Esta historia se ha convertido en la fábula definitiva del fracaso estratégico moderno. No porque Google haya fracasado como empresa, sino porque demostró que crear el futuro no es lo mismo que poseerlo. Mientras Google publicaba su investigación siguiendo las nobles tradiciones académicas, OpenAI la leía con ojos de conquistador. Ilya Sutskever, científico jefe de OpenAI y exinvestigador de Google, describió el momento: “Al día siguiente, cuando salió el paper, dijimos ‘Eso es lo que necesitamos. Nos da todo lo que queremos’”.
OpenAI comprendió instantáneamente lo que Google quizás solo vio como un interesante avance académico. No era solo una mejor manera de procesar lenguaje; era una arquitectura escalable para construir inteligencia artificial general. Al año siguiente lanzaron GPT-1, y el resto es historia multimillonaria. Hoy, OpenAI vale US$324.000 millones, construida sobre una tecnología que Google inventó y liberó.
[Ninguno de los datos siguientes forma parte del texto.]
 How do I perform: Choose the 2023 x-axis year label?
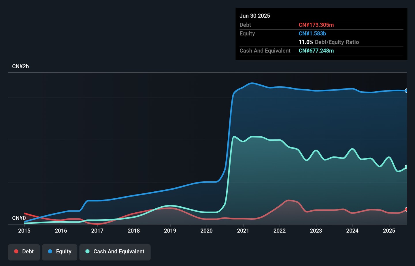click(x=316, y=231)
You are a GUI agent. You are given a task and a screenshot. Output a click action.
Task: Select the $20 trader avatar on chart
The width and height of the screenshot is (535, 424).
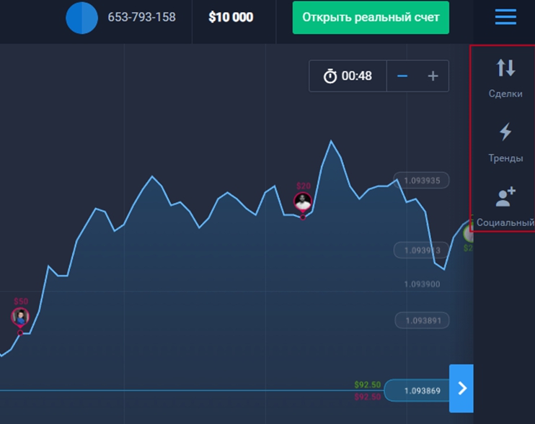pyautogui.click(x=303, y=202)
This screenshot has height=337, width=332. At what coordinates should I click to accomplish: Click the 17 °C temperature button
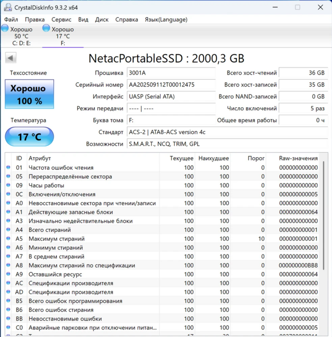coord(29,137)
¿Por qué Google, con recursos ilimitados y talento de clase mundial, no construyó ChatGPT primero? La respuesta revela el clásico “Dilema del Innovador”. Google había construido un imperio basado en la búsqueda: presentar diez enlaces azules que llevaban usuarios a otros sitios. Un modelo que respondiera directamente las preguntas amenazaba con canibalizar ese negocio de cientos de miles de millones. La innovación era tan disruptiva que ponía en peligro el status quo.
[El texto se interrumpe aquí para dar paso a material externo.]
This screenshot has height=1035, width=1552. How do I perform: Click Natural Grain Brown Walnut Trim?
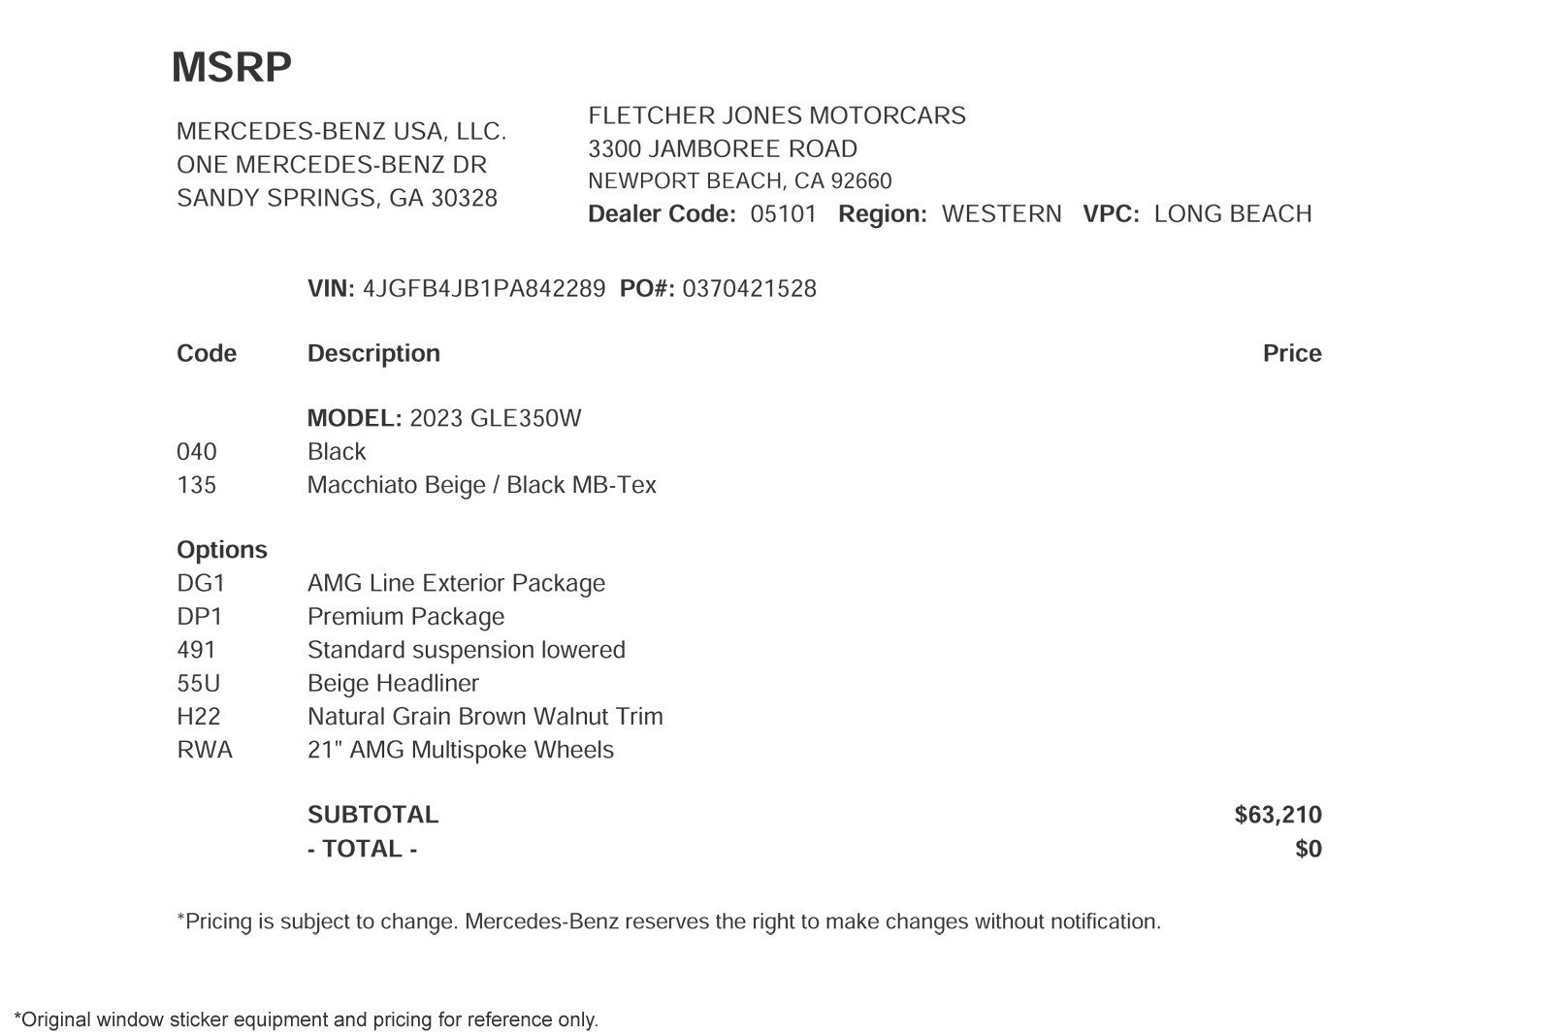coord(485,717)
Un síntoma claro de esta parálisis fue el éxodo masivo: para 2024, los ocho autores del paper habían dejado Google. Algunos fundaron startups que ahora compiten directamente con su antigua empresa. Cuando los innovadores no ven un camino para que sus ideas florezcan internamente, se van para construirlas en otro lugar.
Esta no es una historia aislada. Es el último capítulo de una saga que incluye a Xerox Parc inventando la computación moderna que Steve Jobs comercializó, Kodak creando la fotografía digital que enterró por miedo, y Nokia dominando los móviles hasta que el iPhone los hizo irrelevantes. El patrón es consistente: las empresas dominantes se vuelven ciegas a las disrupciones que ellas mismas crean.
El costo de esta ceguera es asombroso. Mientras Google crecía sólidamente, Nvidia -proveedor de la infraestructura para entrenar Transformers- se disparó 1,311% en cinco años. La empresa que creó la tecnología fue superada por quienes la adoptaron y por quienes vendían las herramientas para usarla.
¿Cómo evitar este destino? Las empresas necesitan cultivar paranoia productiva, cuestionar constantemente su éxito y buscar amenazas disruptivas, incluso, dentro de sus propios laboratorios. Deben crear equipos autónomos protegidos de la burocracia corporativa y recompensar la canibalización inteligente. Si alguien va a destruir tu negocio, mejor que seas tú mismo.